“It’s a little wordy, is that normal in your field?” was Heidi’s response to my first draft. Her tact doing little to numb the honesty. In some areas, volume is good: boxes or chocolate and length of holidays being two of them. In stories, it’s less certain, and, when it comes to organisational narratives, shorter is invariably better.
I’ve been working this week to write the story of my own organisation, SeaSalt, and it’s been harder than you might think: this is frustrating as, since i created it, you’d think i could just make it up. The problem is that we tend to create stories that sit within our own frame of reference: we write stories that make sense to us, use language we understand, refer to concepts that we have mastered, exist in frames that we shape. By their nature, our first drafts of our stories tend to be exclusive. Or sometimes they go the other way and become wildly patronising or overly simple. Getting it right is a matter of refinement, not luck. Sometimes you have to just work at it, to tease the meaning out of the fluff.
We use stories within organisations for many reasons: they’re used to create shared purpose and vision at times of change. We use them in learning to show us ‘the right way‘ to do something. We capture tribal knowledge in organisational stories, to codify and share it more widely or store it online. We use it at induction to teach people about who we are and what we hold dear. We use more social, less formal stories to discover how we feel, to coach and mentor individuals as they develop, to form and nurture learning communities and groups.
We assume our stories hide in plain sight, but it can be hard to tease them into view. We assume our narratives are shared, but they can be remarkably divergent: ask five people to share their recollection of an event and you’ll have five distinct stories, that maybe share parts of a narrative, but each drawing out their own strands.
We focus on those things within stories that are relevant to us, those things that fall within our experience or concern.
I had a job in a research library: we were cataloguing a collection of slides, early photographs of farms. I had a book of codes, each code relating to things like ‘thatch‘, ‘timber frame‘, ‘wagon‘ and ‘trees‘. I had to code each slide on the computer against those things i could see in it. In the days before Google, some poor soul would one day be doing some research and want to find a slide of a farmhouse with a thatched roof. If i hadn’t coded for ‘thatch‘, they’d never find my slide in amongst the hundred thousand other slides in the collection.
The trouble was, there’s just so much in a photograph and our interpretation is so subjective.
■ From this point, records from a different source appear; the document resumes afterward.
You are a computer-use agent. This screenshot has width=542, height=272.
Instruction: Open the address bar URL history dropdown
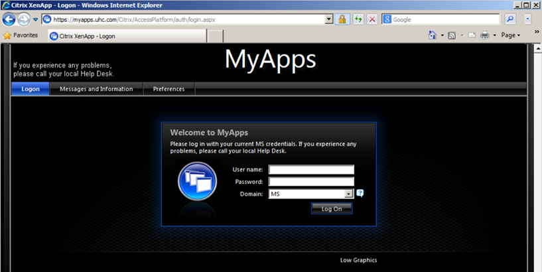(329, 19)
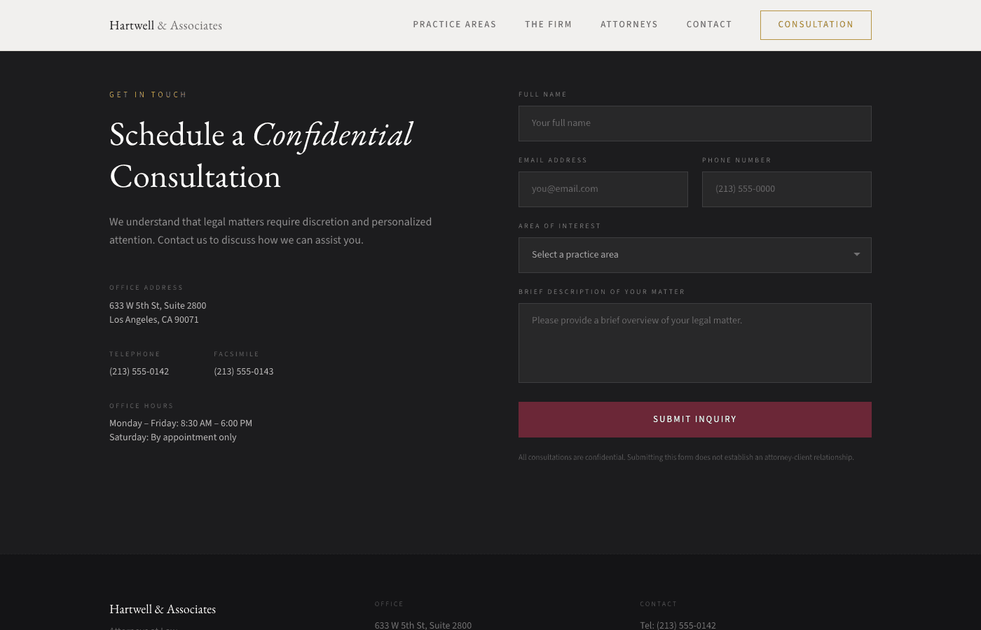The image size is (981, 630).
Task: Click the telephone number under Telephone
Action: coord(139,371)
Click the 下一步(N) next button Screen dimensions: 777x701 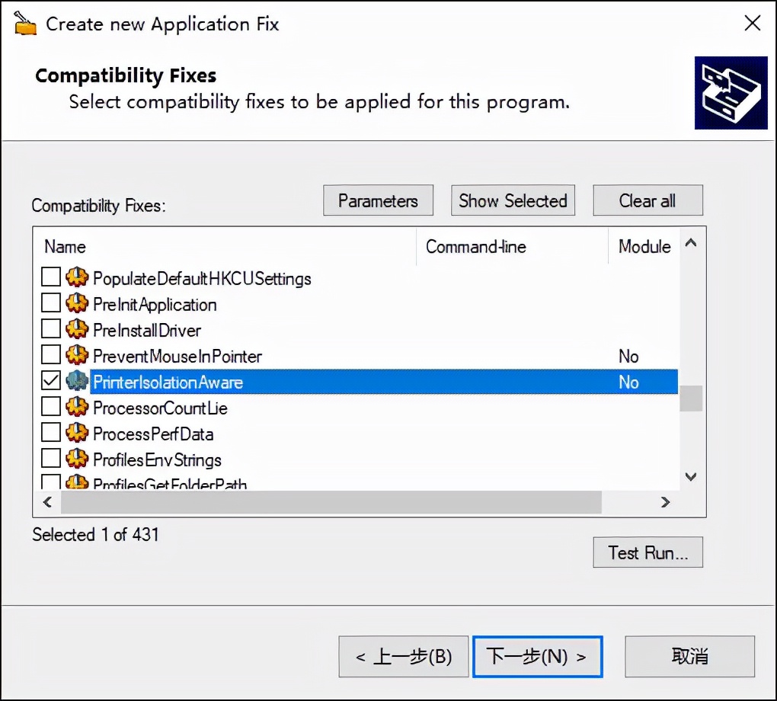(537, 656)
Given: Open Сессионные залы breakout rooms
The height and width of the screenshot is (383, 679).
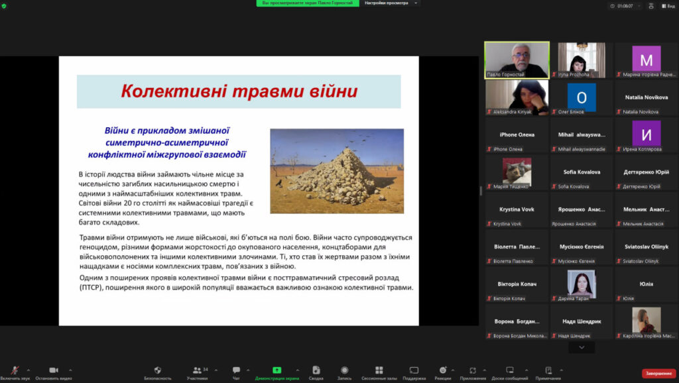Looking at the screenshot, I should (379, 371).
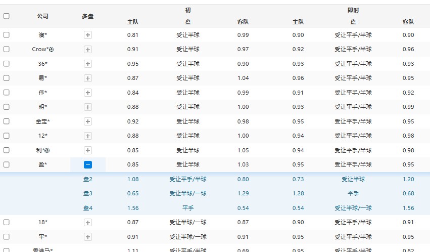Click the plus icon for 36*
Image resolution: width=430 pixels, height=252 pixels.
88,64

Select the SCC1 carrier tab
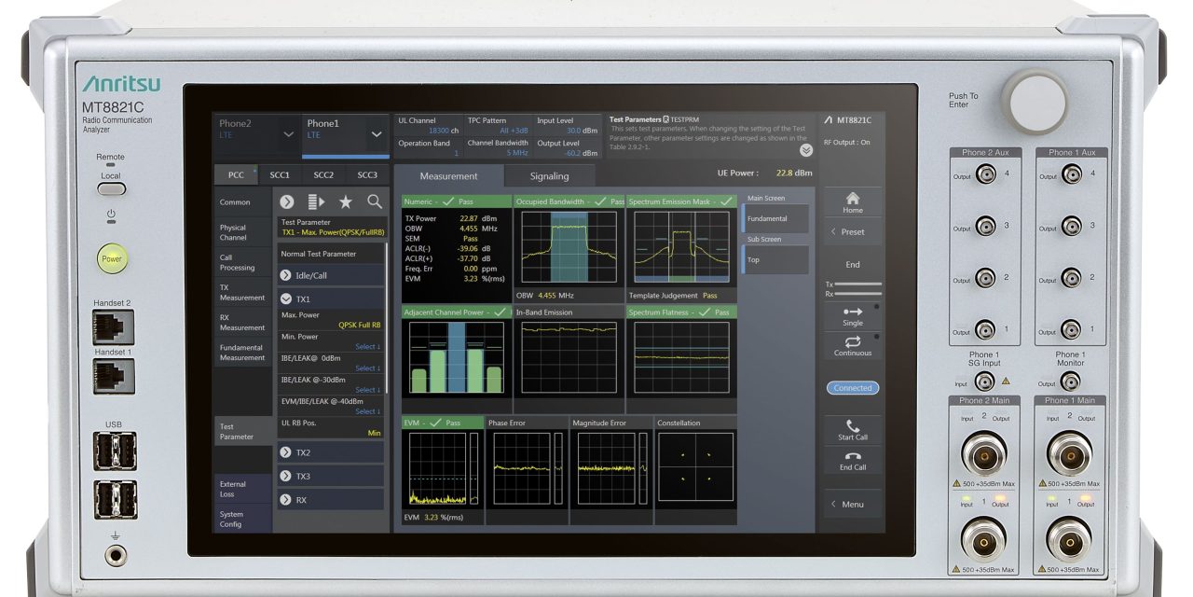coord(281,174)
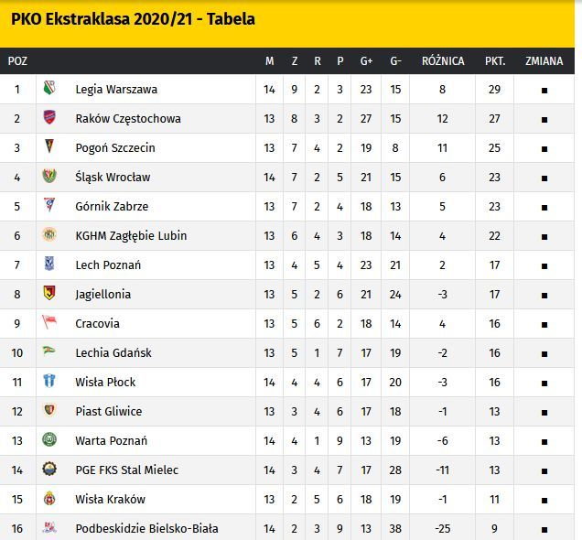
Task: Select the Pogoń Szczecin team logo
Action: tap(49, 146)
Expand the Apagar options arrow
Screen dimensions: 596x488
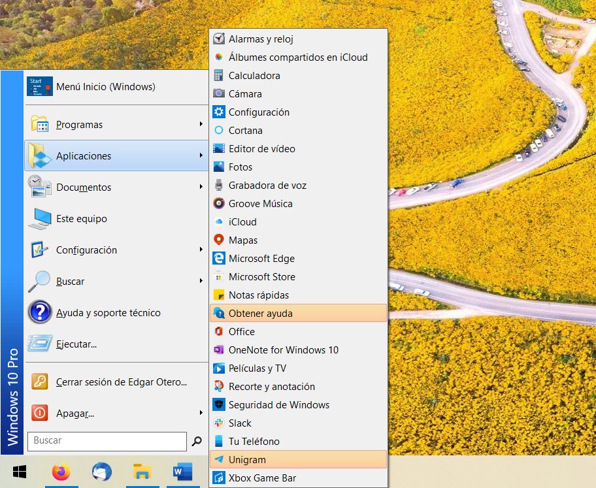coord(201,413)
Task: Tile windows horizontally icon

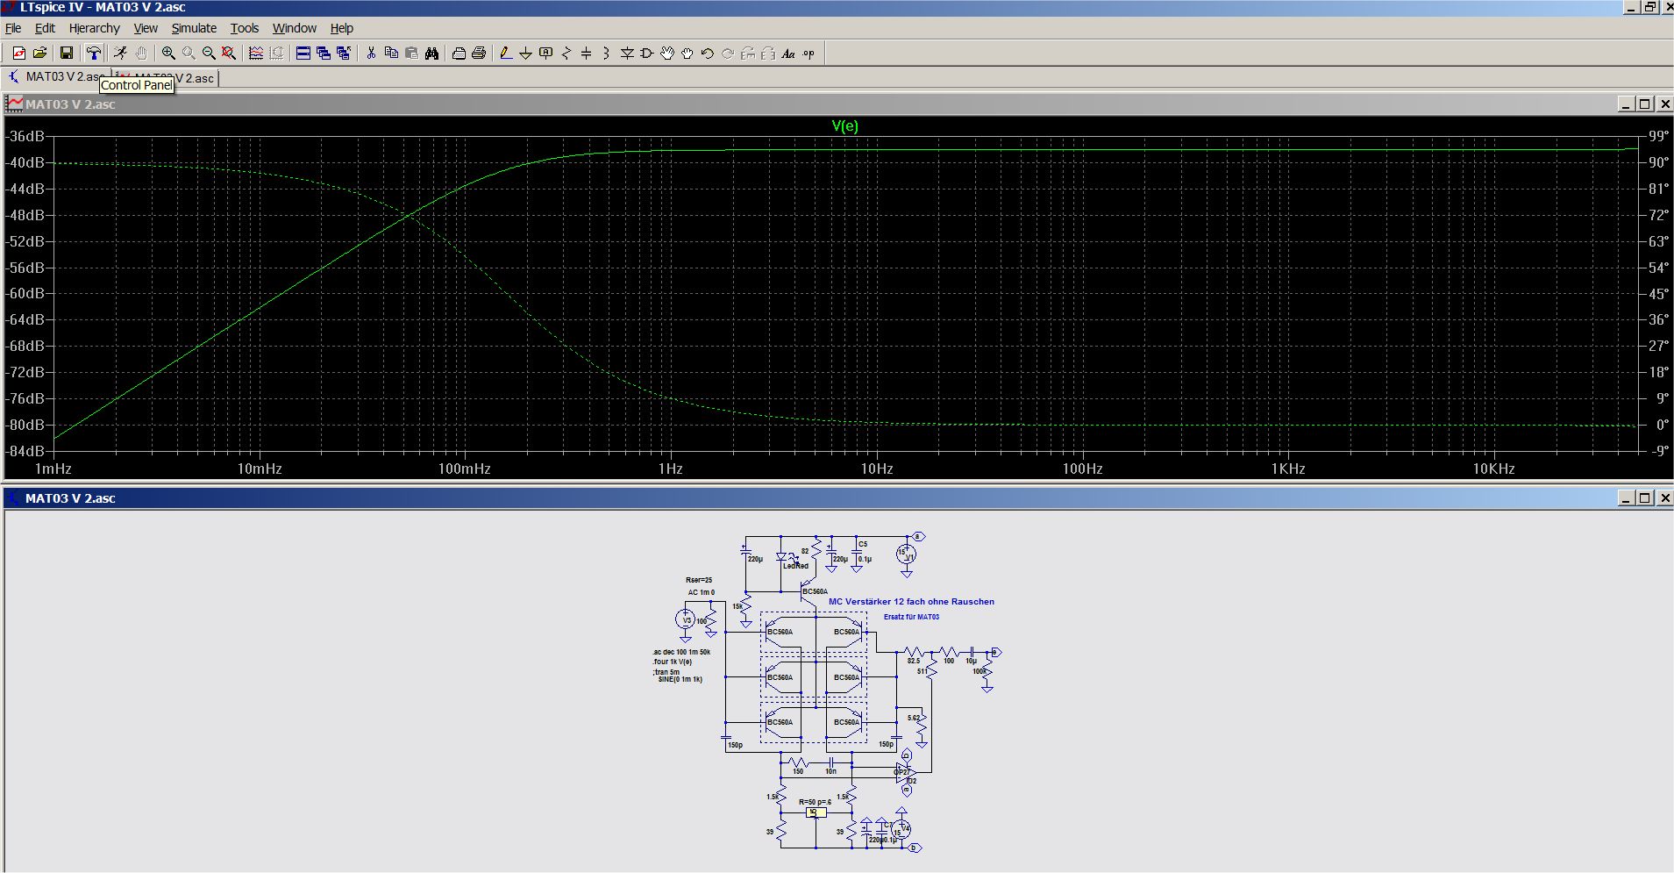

Take a photo that shows the whole farmhouse, but also the farmers family playing by the side of it. To a building historian or architect, the people are a detail, trivial, irrelevant. To a social historian, they are the centre of the focus. And to an archaeologist, the hill in the background with a Bronze Age hill fort on it may be all that matters. Half these things i wouldn’t even recognise, let alone code.
So we always view stories through our lenses: through our experience and interest, through our worldview and knowledge.
When we’re forming the stories we use in organisations then, our challenge is multifold: finding a clear story, recognising the filters that we apply, keeping it concise and coherent, making it relevant. It’s harder than we might think: how do i know? Because so many organisational stories are incoherent, rambling, inward facing and largely irrelevant to the audience. They’re important to someone i’m sure: possibly the marketing or compliance teams, or maybe the group of people driving the change project, but they may not be relevant to me, and if they’re not, then i’m not likely to relate to it.
Stories we don’t relate to will wither on the vine: stories we love will thrive. Stories that are authentic and relevant will be amplified: stories that feel fake and distant will fade.
In this space, process can be our enemy, whilst we think it’s our friend. Many organisations use processes to run multiple projects, to try to capture all the right information to make it comprehensive and relevant. But this results in filling in boxes, in writing stories by number, by template. We fill in the boxes, give project statements and purpose, learning objectives and metrics, but we don’t measure coherence.
Storytelling is an art, but one we can learn. We can combine visual and textual elements to help us tease out the strands. We have to write and rewrite stories to make them clear then, once they’re clear, we can share them.
Take sign-off: in traditional organisational process, this happens at the end, after you’ve written it, and then you broadcast what you wrote. In the Social Age, we are better served by iterative and co-owned writing processes. Work up your first draft, share it. Listen to the feedback and redraft it. I did this with the cover of the new book: shared a few versions, asked for feedback, explored what people said in follow up conversations and then chose. It was still my choice which cover design to go for, but it was informed by the community. The story was clearer because of it. And at the end of the process, Alex, the designer, said “feels like a team effort”, which was great, because that’s exactly what it was.
In these storytelling scenarios, the community is our team and we work best if we co-create the narrative with them.
Perhaps there are two stages to this: the first, to recognise that stories are powerful, the second, to realise we have to uncover and iterate them.
Look at organisations that use stories well: Apple choreograph their storytelling, integrate performance at their announcements and are consistent in their tone of voice and style. Amnesty International amplify other people’s stories, using their own integrity and authenticity to do this.
Whether we’re looking at change projects, learning design or leadership, stories sit at the heart of how we communicate: uncovering our stories, refining them, capturing the core narrative and sharing it effectively is a core skill in the Social Age.